# Start of Records to use
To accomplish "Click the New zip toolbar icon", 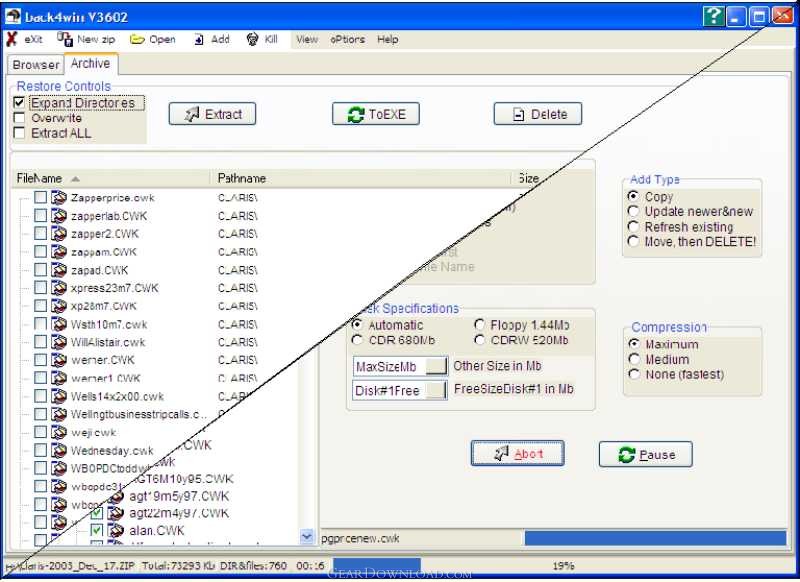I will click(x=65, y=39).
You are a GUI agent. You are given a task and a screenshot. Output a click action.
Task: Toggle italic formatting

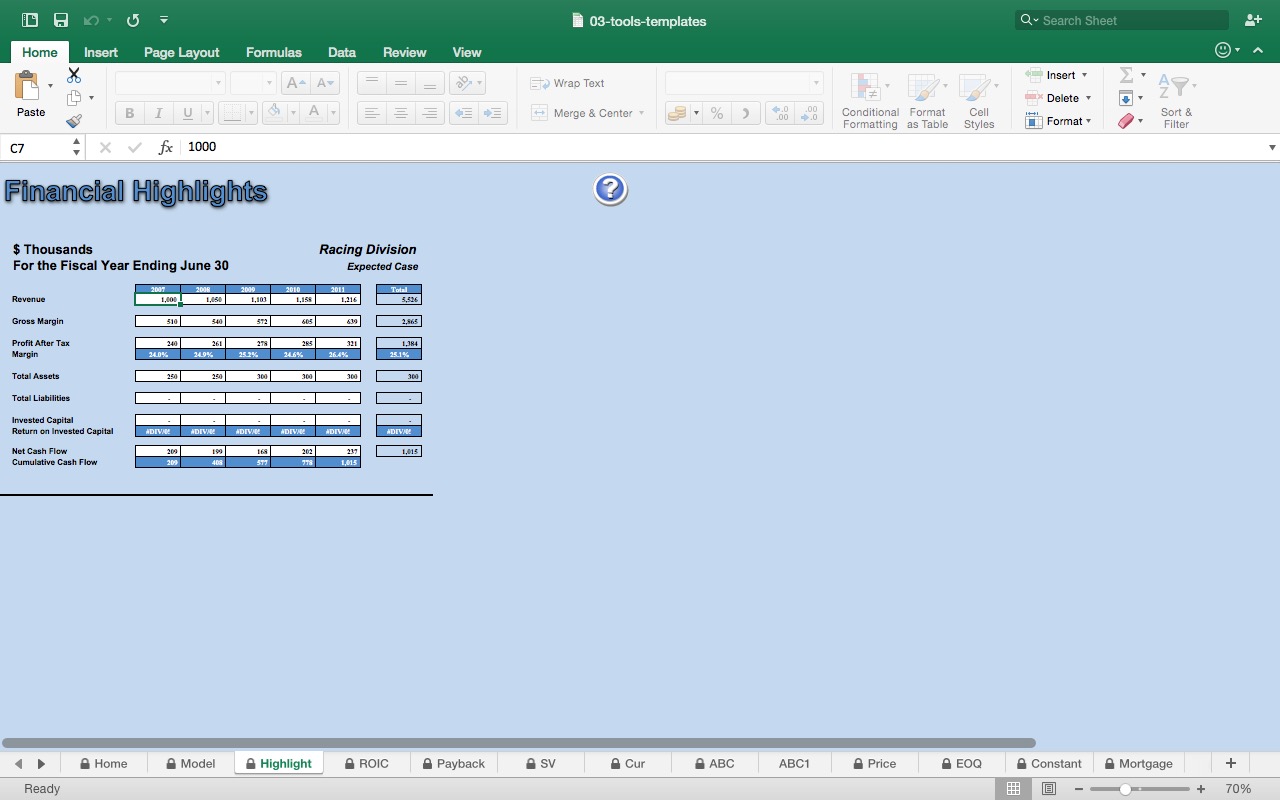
# End of Records to use
# Start of Records to use
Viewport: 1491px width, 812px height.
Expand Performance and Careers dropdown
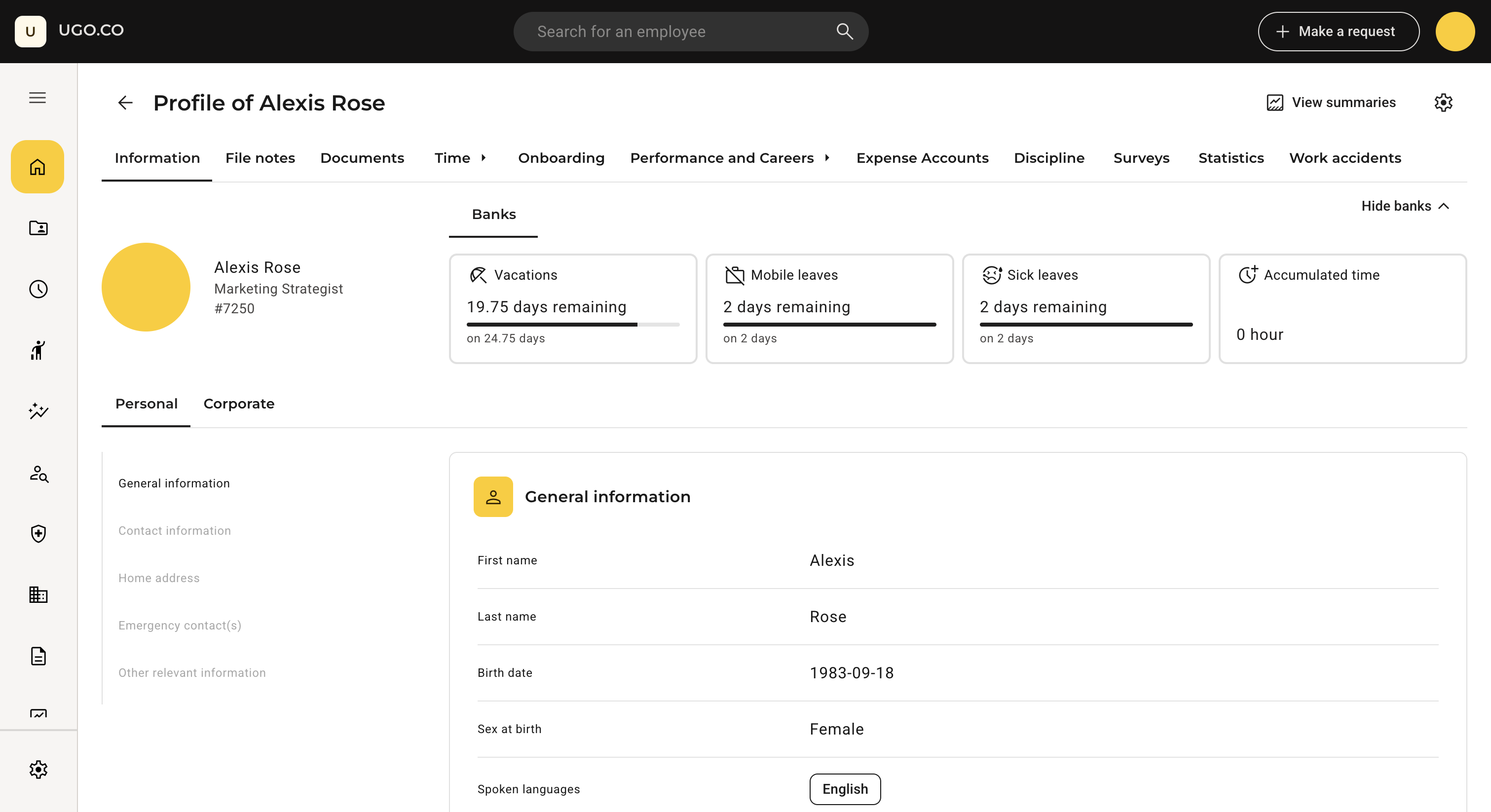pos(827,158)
# End of Records to use
• Goal: Rewrite the data from the line containing "Viewport: 1491px width, 812px height." through the line containing "pos(827,158)", inclusive, changing "dropdown" to "menu" and keeping everything else the same. Leave the pictures out of your answer.

• Answer for the task:
Viewport: 1491px width, 812px height.
Expand Performance and Careers menu
pos(827,158)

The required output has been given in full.